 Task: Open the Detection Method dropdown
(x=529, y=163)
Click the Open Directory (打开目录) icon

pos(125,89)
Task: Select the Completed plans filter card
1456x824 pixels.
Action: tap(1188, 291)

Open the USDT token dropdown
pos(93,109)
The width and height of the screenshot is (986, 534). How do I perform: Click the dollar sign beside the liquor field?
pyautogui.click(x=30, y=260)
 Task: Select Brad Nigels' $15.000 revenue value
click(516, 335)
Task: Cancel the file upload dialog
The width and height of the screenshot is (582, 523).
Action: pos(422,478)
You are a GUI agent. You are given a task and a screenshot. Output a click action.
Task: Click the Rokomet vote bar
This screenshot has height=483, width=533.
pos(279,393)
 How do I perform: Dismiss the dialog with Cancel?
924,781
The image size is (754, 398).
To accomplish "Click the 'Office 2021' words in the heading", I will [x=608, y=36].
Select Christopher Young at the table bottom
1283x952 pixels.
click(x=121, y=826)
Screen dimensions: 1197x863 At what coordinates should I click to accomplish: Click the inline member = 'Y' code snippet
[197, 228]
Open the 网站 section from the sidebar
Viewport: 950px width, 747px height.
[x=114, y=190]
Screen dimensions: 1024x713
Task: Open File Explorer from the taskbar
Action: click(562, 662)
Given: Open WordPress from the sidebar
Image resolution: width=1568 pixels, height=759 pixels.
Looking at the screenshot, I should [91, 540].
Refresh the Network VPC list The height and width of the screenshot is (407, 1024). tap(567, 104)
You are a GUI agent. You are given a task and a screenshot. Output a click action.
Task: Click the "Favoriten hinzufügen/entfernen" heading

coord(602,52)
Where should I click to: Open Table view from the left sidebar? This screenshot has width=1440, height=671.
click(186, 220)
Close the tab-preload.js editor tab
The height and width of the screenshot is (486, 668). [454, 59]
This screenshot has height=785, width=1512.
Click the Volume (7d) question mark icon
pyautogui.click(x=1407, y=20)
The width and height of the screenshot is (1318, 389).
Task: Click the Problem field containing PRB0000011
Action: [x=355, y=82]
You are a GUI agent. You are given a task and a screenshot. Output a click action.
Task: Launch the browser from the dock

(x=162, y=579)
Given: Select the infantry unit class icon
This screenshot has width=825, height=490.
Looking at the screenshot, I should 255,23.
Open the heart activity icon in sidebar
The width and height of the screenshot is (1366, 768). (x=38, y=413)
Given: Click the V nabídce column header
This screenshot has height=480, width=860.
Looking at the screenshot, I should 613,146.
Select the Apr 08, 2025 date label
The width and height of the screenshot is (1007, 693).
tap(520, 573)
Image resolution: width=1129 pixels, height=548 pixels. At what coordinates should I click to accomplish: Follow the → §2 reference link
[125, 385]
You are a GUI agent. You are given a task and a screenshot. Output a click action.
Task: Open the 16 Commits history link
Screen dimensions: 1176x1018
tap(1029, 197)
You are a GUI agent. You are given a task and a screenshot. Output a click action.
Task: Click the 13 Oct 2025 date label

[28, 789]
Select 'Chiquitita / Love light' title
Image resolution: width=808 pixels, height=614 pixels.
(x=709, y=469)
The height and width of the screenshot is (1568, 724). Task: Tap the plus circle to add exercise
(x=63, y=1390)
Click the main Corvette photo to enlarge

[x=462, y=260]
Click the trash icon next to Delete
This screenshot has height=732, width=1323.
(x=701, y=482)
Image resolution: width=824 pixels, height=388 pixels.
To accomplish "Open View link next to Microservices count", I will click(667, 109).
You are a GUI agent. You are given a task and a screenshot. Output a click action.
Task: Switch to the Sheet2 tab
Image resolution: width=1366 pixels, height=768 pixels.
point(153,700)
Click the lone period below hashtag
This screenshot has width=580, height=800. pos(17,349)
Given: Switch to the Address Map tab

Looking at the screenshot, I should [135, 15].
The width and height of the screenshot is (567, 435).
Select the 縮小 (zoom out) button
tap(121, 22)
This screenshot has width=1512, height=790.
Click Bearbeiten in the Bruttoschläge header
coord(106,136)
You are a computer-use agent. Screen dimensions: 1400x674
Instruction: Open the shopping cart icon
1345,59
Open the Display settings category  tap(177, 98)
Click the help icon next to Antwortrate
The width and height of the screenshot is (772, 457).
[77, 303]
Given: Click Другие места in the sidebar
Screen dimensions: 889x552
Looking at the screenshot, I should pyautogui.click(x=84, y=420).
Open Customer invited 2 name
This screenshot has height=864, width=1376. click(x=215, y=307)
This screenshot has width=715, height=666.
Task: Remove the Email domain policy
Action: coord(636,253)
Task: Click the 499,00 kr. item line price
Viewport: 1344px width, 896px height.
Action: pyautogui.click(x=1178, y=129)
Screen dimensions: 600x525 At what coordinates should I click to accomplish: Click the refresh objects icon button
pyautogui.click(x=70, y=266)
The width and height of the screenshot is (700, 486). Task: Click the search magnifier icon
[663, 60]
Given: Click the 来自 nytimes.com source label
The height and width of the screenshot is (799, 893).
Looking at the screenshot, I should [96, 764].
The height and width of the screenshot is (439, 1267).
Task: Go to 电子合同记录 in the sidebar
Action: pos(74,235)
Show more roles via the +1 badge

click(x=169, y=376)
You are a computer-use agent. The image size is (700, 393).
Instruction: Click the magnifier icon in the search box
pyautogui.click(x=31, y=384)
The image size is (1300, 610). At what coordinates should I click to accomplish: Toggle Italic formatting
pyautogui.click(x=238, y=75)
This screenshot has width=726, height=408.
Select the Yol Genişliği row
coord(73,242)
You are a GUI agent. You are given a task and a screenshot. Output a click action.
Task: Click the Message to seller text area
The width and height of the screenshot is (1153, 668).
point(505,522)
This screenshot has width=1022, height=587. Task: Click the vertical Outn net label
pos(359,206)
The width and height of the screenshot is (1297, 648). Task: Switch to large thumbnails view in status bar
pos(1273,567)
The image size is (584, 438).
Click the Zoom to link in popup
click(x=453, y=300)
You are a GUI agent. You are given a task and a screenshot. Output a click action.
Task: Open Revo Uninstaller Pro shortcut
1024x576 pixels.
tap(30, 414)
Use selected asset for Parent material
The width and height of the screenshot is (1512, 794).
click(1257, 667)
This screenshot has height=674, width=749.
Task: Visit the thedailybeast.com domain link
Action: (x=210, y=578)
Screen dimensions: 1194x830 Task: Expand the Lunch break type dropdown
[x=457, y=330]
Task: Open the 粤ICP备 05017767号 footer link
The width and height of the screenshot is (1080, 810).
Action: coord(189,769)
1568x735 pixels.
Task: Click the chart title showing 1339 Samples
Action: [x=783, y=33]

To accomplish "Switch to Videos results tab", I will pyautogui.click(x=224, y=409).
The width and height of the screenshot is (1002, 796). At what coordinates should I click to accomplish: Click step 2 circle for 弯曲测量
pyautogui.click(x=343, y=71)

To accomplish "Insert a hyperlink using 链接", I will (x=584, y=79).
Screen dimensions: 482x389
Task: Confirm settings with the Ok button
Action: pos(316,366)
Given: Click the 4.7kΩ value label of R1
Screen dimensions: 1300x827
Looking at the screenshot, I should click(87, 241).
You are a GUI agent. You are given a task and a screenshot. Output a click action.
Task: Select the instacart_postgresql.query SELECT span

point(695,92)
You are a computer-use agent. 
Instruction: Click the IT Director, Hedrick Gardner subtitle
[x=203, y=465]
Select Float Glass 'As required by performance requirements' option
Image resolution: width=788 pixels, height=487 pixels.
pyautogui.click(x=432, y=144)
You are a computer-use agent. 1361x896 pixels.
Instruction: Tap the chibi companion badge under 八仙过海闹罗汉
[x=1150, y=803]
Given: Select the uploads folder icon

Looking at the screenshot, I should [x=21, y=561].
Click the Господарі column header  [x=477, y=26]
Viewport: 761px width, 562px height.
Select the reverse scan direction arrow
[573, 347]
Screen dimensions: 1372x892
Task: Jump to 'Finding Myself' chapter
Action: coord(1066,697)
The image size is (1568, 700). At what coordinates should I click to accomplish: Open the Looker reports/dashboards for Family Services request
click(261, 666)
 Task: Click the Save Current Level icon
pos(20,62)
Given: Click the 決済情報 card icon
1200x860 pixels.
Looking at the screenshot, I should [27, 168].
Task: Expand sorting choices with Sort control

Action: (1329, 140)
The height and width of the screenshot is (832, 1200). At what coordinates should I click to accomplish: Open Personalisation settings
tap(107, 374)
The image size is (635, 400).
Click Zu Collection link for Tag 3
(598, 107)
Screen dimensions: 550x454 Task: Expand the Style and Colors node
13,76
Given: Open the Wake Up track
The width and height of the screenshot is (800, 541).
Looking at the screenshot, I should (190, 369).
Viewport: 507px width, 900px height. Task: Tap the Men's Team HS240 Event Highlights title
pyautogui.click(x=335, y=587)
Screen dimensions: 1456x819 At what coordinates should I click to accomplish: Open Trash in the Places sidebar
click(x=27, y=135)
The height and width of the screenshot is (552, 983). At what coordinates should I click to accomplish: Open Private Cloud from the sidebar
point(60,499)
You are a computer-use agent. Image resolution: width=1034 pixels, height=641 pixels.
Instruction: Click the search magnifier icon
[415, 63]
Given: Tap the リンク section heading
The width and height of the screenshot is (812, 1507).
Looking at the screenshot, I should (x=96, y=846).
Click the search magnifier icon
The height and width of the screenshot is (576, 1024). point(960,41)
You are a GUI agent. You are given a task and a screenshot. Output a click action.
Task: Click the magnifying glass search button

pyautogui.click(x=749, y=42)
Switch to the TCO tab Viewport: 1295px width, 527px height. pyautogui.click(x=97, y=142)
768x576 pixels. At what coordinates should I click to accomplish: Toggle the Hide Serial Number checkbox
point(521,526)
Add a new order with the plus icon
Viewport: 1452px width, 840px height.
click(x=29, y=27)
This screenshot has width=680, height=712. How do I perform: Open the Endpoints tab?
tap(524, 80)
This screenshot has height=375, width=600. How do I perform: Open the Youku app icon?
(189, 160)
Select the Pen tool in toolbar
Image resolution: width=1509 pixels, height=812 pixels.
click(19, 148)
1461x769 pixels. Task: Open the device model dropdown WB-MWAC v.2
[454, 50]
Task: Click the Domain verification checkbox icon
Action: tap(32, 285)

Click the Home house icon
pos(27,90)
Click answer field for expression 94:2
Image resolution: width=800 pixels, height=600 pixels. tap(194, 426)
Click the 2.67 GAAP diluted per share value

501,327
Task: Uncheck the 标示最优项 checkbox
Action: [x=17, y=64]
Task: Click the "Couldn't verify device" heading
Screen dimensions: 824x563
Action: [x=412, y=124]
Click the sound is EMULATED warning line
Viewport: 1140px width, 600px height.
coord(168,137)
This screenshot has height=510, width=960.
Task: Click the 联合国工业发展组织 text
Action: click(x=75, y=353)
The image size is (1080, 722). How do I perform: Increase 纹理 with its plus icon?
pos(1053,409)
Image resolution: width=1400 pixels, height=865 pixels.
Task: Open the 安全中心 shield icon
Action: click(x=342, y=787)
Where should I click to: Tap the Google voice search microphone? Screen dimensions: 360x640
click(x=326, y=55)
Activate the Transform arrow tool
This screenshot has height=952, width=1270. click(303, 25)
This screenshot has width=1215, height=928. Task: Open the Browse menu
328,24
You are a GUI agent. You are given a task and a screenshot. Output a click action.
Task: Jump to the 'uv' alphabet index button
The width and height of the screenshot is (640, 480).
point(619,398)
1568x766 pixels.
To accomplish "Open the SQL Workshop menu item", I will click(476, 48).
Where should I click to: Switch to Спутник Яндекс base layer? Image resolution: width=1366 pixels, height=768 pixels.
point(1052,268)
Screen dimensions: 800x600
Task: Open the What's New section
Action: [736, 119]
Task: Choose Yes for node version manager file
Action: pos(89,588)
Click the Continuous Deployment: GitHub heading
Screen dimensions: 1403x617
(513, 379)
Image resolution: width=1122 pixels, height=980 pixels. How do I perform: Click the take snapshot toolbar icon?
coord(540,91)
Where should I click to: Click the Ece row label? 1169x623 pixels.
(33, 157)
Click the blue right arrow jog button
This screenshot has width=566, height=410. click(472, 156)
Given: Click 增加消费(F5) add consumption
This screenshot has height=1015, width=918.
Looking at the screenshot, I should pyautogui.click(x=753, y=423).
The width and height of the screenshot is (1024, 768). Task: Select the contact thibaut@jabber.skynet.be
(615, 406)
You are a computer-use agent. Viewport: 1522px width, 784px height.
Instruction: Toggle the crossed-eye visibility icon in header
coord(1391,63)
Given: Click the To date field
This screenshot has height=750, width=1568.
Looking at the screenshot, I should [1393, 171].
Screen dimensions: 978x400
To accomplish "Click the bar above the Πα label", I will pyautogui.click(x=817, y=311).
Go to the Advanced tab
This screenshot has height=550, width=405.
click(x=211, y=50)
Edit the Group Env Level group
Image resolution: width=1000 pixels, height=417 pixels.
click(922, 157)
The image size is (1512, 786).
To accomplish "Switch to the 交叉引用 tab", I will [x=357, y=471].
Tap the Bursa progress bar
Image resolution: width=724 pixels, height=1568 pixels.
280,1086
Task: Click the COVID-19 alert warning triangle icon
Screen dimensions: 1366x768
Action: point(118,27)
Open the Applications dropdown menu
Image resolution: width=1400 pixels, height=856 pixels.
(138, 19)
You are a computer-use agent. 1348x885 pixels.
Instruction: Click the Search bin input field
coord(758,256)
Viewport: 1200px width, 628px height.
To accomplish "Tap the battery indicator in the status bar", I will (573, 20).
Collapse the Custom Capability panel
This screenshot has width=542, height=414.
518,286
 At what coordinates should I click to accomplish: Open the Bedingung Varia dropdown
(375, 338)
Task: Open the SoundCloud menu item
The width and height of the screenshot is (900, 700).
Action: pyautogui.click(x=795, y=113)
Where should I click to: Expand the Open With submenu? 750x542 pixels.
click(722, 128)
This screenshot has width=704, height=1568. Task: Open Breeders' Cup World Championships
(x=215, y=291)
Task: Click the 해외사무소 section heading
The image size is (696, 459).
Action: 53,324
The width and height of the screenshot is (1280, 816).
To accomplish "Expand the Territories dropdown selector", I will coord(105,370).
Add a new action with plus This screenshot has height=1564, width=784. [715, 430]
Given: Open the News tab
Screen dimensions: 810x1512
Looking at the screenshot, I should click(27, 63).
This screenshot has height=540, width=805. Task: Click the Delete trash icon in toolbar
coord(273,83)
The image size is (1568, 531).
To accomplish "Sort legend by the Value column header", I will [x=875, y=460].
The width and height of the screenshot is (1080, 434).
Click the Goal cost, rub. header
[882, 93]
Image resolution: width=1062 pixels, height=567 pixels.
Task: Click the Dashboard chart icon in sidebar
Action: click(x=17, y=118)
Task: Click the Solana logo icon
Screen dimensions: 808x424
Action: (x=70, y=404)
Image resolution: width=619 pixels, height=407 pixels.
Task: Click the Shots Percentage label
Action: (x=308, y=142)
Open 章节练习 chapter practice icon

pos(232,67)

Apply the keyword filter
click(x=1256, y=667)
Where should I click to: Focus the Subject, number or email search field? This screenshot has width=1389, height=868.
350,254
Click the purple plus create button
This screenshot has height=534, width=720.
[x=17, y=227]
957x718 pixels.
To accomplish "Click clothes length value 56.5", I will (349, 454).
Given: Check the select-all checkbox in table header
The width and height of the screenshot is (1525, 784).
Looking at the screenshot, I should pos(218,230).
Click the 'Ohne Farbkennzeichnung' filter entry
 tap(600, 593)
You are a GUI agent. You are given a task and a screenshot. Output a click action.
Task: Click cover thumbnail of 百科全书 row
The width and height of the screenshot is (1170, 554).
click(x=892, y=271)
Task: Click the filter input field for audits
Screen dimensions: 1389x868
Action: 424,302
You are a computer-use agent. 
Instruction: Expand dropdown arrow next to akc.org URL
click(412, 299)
■ ■ ■ ■ ■
#### Your objective
Everything from the first line of the data through the line containing "Refresh the Network" should be echoed exactly. Add nothing.

#### Answer space
 Task: Open the Detection Method dropdown
(x=529, y=163)
Click the Open Directory (打开目录) icon

pos(125,89)
Task: Select the Completed plans filter card
1456x824 pixels.
Action: tap(1188, 291)

Open the USDT token dropdown
pos(93,109)
The width and height of the screenshot is (986, 534). How do I perform: Click the dollar sign beside the liquor field?
pyautogui.click(x=30, y=260)
 Task: Select Brad Nigels' $15.000 revenue value
click(516, 335)
Task: Cancel the file upload dialog
The width and height of the screenshot is (582, 523).
Action: pos(422,478)
You are a GUI agent. You are given a task and a screenshot. Output a click action.
Task: Click the Rokomet vote bar
This screenshot has height=483, width=533.
pos(279,393)
 How do I perform: Dismiss the dialog with Cancel?
924,781
The image size is (754, 398).
To accomplish "Click the 'Office 2021' words in the heading", I will [x=608, y=36].
Select Christopher Young at the table bottom
1283x952 pixels.
click(x=121, y=826)
Screen dimensions: 1197x863 At what coordinates should I click to accomplish: Click the inline member = 'Y' code snippet
[197, 228]
Open the 网站 section from the sidebar
Viewport: 950px width, 747px height.
[x=114, y=190]
Screen dimensions: 1024x713
Task: Open File Explorer from the taskbar
Action: click(562, 662)
Given: Open WordPress from the sidebar
Image resolution: width=1568 pixels, height=759 pixels.
Looking at the screenshot, I should [91, 540].
Refresh the Network VPC list The height and width of the screenshot is (407, 1024). tap(567, 104)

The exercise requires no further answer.